## [TASKS]
**1)** In the forum thread on D for data science, who manages the dlangscience project?
**2)** Please rewrite the stretch of the forum thread on D for data science from "What would a" through "data science applications.", swapping "Pandas" for "NumPy".
**3)** Carry on the forum thread on D for data science from its last line.

## [SOURCE TEXT]
---+---

Russell, thanks for your thoughts - I appreciate it.

What would a Pandas replacement look like in D?

October 18, 2015
On Thursday, 15 October 2015 at 21:16:18 UTC, Laeeth Isharc wrote:
> On Wednesday, 14 October 2015 at 22:11:56 UTC, data pulverizer wrote:
>> On Tuesday, 13 October 2015 at 23:26:14 UTC, Laeeth Isharc wrote:
>>> https://www.quora.com/Why-is-Python-so-popular-despite-being-so-slow
>>> Andrei suggested posting more widely.
>>
>> I am coming at D by way of R, C++, Python etc. so I speak as a statistician who is interested in data science applications.
>
> Welcome...  Looks like we have similar interests.

That's good to know

>> To sit on the deployment side, D needs to grow it's big data/noSQL infrastructure for a start, then hook into a whole ecosystem of analytic tools in an easy and straightforward manner. This will take a lot of work!
>
> Indeed.  The dlangscience project managed by John Colvin is very interesting.  It is not a pure stats project, but there will be many shared areas of need.  He has some v interesting ideas, and being able to mix Python and D in a Jupyter notebook is rather nice (you can do this already).

Thanks for bringing my attention to this, this looks interesting.

---+---

## [ITEMS]
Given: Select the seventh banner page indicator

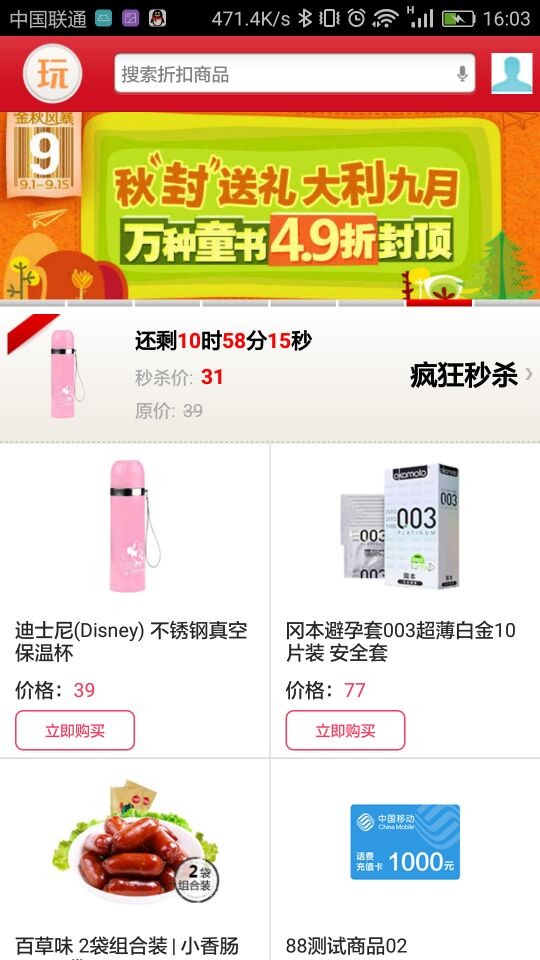Looking at the screenshot, I should (x=439, y=302).
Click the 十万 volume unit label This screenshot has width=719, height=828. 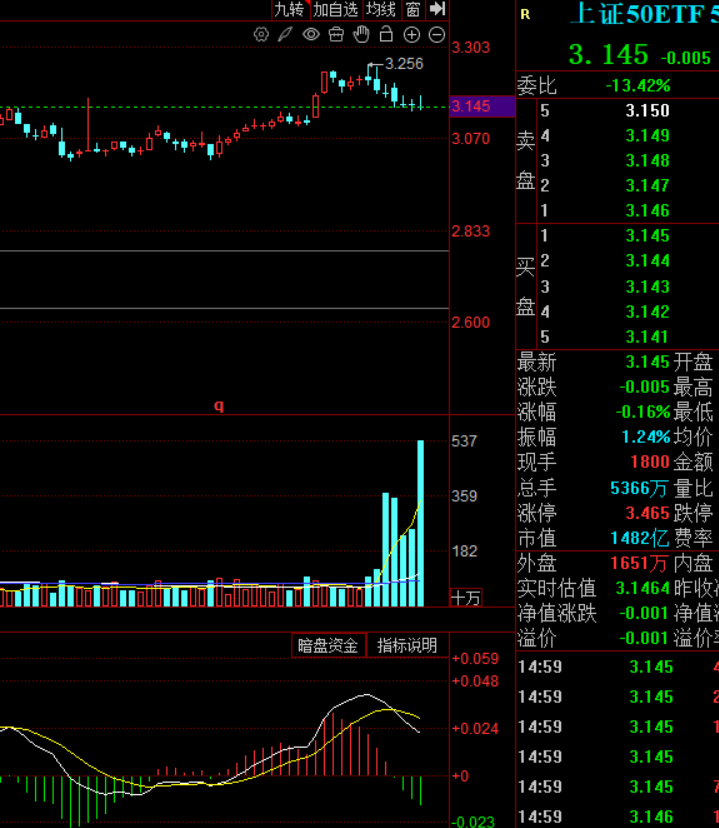pyautogui.click(x=466, y=598)
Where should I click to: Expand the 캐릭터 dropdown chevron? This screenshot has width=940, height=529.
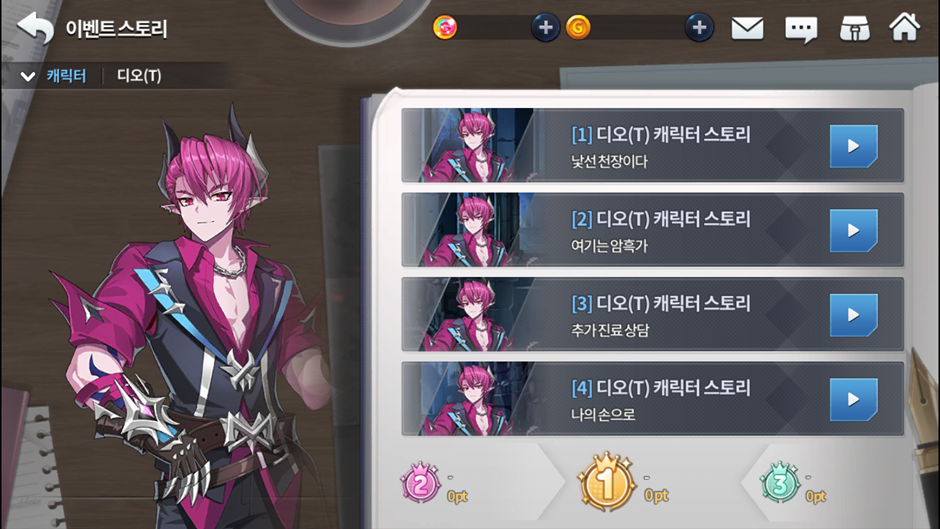pyautogui.click(x=28, y=76)
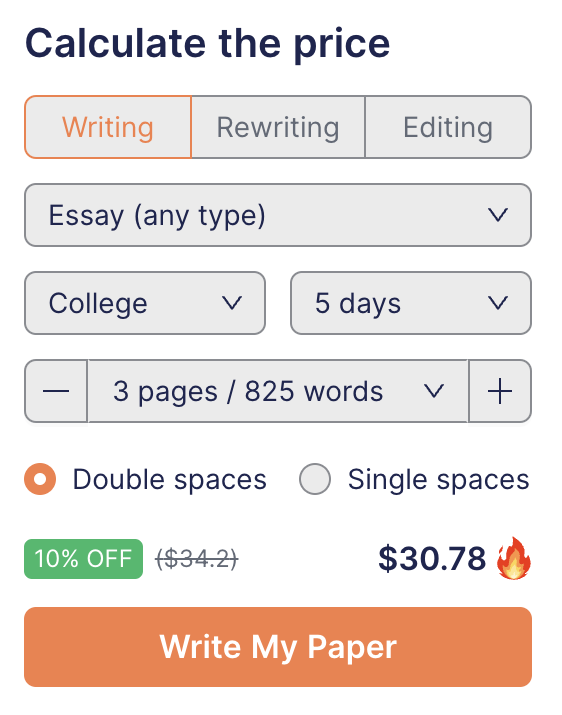
Task: Open the College academic level dropdown
Action: pos(145,303)
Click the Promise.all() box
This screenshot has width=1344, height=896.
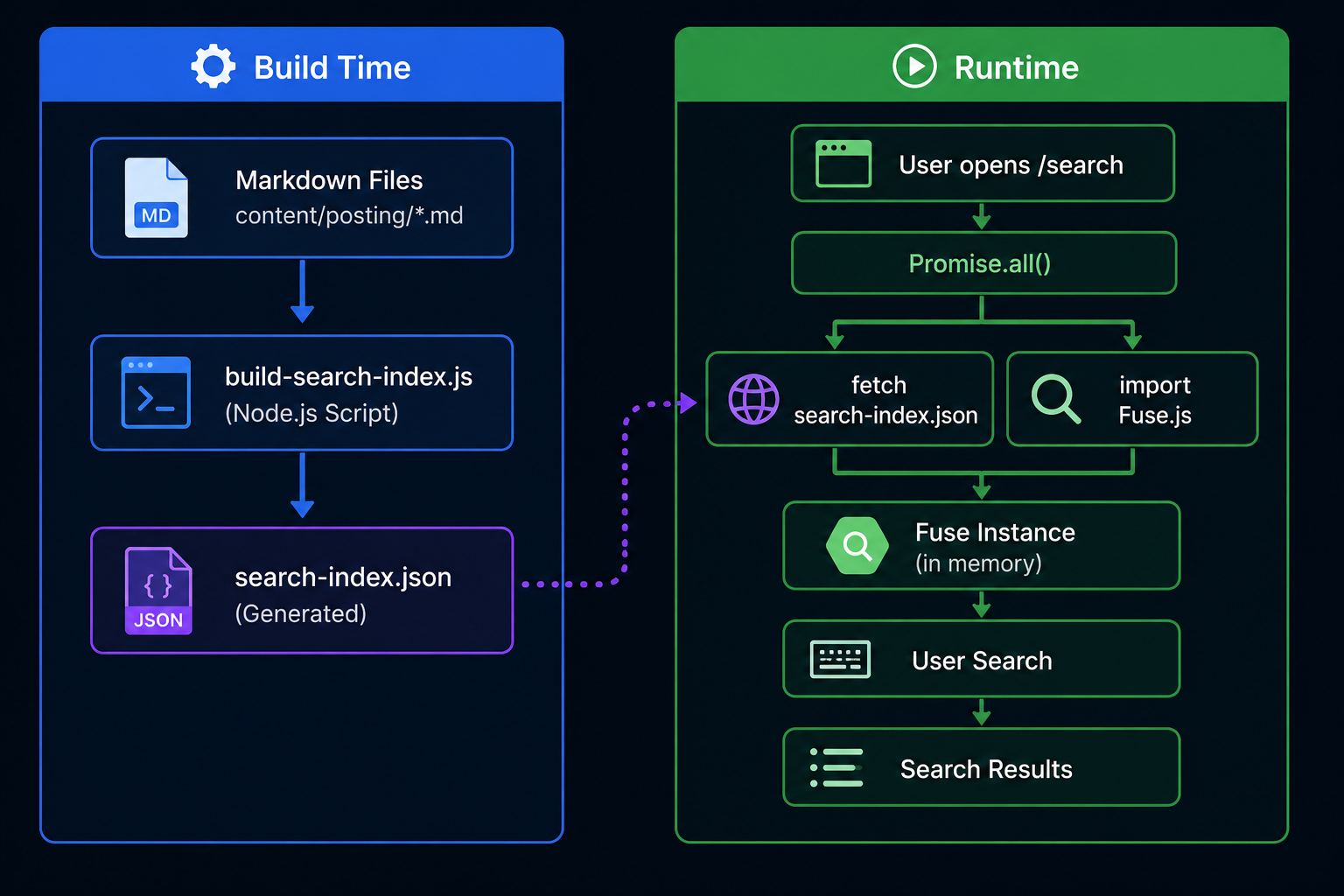984,262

---+---

## [RESPONSES IN ORDER]
**1)** John Colvin

**2)**
What would a NumPy replacement look like in D?

October 18, 2015
On Thursday, 15 October 2015 at 21:16:18 UTC, Laeeth Isharc wrote:
> On Wednesday, 14 October 2015 at 22:11:56 UTC, data pulverizer wrote:
>> On Tuesday, 13 October 2015 at 23:26:14 UTC, Laeeth Isharc wrote:
>>> https://www.quora.com/Why-is-Python-so-popular-despite-being-so-slow
>>> Andrei suggested posting more widely.
>>
>> I am coming at D by way of R, C++, Python etc. so I speak as a statistician who is interested in data science applications.

**3)**
> Sounds interesting.  Take a look at Colvin's dlang science draft white paper, and see what you would add.  It's a chance to shape things whilst they are still fluid.

Good suggestion.

>> 3. Solid interface to a big data database, that allows a D data table <-> database easily
>
> Which ones do you have in mind for stats?  The different choices seem to serve quite different needs.  And when you say big data, how big do you typically mean ?

What I mean is to start by tapping into current big data technologies. HDFS and Cassandra have C APIs which we can wrap for D.

>> 4. Functional programming: especially around data table and array structures. R's apply(), lapply(), tapply(), plyr and now data.table(,, by = list()) provides powerful tools for data manipulation.
>
> Any thoughts on what the design should look like?

Yes, I think this is easy to implement but still important. The real devil is my point #1 the dynamic data table object.

>
> To an extent there is a balance between wanting to explore data iteratively (when you don't know where you will end up), and wanting to build a robust process for production.  I have been wondering myself about using LuaJIT to strap together D building blocks for the exploration (and calling it based on a custom console built around Adam Ruppe's terminal).

Sounds interesting

>> 6. Nullable types makes talking about missing data more straightforward and gives you the opportunity to code them into a set value in your analysis. D is streaks ahead of Python here, but this is built into R at a basic level.
>
> So matrices with nullable types within?  Is nan enough for you ?  If not then could be quite expensive if back end is C.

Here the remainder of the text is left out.